INSTRUCTIONS TO FOLLOW ▸ The listing below needs to be copied in full, exactly.

DATA SUPPLIED ▸
□ □ □ □ □

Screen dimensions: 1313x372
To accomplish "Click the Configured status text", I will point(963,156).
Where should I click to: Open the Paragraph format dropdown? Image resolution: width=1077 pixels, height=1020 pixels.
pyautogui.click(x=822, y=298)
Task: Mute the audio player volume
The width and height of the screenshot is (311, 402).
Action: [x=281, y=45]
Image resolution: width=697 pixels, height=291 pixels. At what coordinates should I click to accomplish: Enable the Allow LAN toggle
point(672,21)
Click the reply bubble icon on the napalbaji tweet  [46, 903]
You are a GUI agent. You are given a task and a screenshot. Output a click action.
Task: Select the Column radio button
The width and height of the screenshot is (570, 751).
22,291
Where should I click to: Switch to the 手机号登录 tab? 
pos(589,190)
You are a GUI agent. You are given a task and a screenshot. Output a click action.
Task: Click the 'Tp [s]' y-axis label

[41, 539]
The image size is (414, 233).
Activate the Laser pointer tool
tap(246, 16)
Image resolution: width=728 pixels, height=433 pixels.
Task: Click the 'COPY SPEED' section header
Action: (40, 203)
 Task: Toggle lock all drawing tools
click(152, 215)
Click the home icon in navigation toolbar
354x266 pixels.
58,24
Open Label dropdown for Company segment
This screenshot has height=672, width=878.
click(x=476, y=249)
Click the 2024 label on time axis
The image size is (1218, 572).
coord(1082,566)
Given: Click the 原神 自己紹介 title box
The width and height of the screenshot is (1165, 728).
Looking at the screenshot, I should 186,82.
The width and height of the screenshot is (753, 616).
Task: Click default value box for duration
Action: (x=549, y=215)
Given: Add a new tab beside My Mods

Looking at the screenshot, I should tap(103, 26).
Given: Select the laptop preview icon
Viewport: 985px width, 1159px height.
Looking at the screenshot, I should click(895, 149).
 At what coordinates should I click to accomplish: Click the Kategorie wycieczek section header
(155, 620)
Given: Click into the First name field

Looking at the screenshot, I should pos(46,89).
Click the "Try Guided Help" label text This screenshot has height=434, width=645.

□ □ □ □ □

COMPLETED EXERCISE ▸
Screen dimensions: 1313x372
To accomplish "Click the Configured status text", I will point(963,156).
Where should I click to: Open the Paragraph format dropdown? Image resolution: width=1077 pixels, height=1020 pixels.
pyautogui.click(x=822, y=298)
Task: Mute the audio player volume
The width and height of the screenshot is (311, 402).
Action: [x=281, y=45]
Image resolution: width=697 pixels, height=291 pixels. At what coordinates should I click to accomplish: Enable the Allow LAN toggle
point(672,21)
Click the reply bubble icon on the napalbaji tweet  [46, 903]
You are a GUI agent. You are given a task and a screenshot. Output a click action.
Task: Select the Column radio button
The width and height of the screenshot is (570, 751).
22,291
Where should I click to: Switch to the 手机号登录 tab? 
pos(589,190)
You are a GUI agent. You are given a task and a screenshot. Output a click action.
Task: Click the 'Tp [s]' y-axis label

[41, 539]
The image size is (414, 233).
Activate the Laser pointer tool
tap(246, 16)
Image resolution: width=728 pixels, height=433 pixels.
Task: Click the 'COPY SPEED' section header
Action: (40, 203)
 Task: Toggle lock all drawing tools
click(152, 215)
Click the home icon in navigation toolbar
354x266 pixels.
58,24
Open Label dropdown for Company segment
This screenshot has height=672, width=878.
click(x=476, y=249)
Click the 2024 label on time axis
The image size is (1218, 572).
coord(1082,566)
Given: Click the 原神 自己紹介 title box
The width and height of the screenshot is (1165, 728).
Looking at the screenshot, I should 186,82.
The width and height of the screenshot is (753, 616).
Task: Click default value box for duration
Action: (x=549, y=215)
Given: Add a new tab beside My Mods

Looking at the screenshot, I should tap(103, 26).
Given: Select the laptop preview icon
Viewport: 985px width, 1159px height.
Looking at the screenshot, I should click(895, 149).
 At what coordinates should I click to accomplish: Click the Kategorie wycieczek section header
(155, 620)
Given: Click into the First name field

Looking at the screenshot, I should pos(46,89).
Click the "Try Guided Help" label text This screenshot has height=434, width=645.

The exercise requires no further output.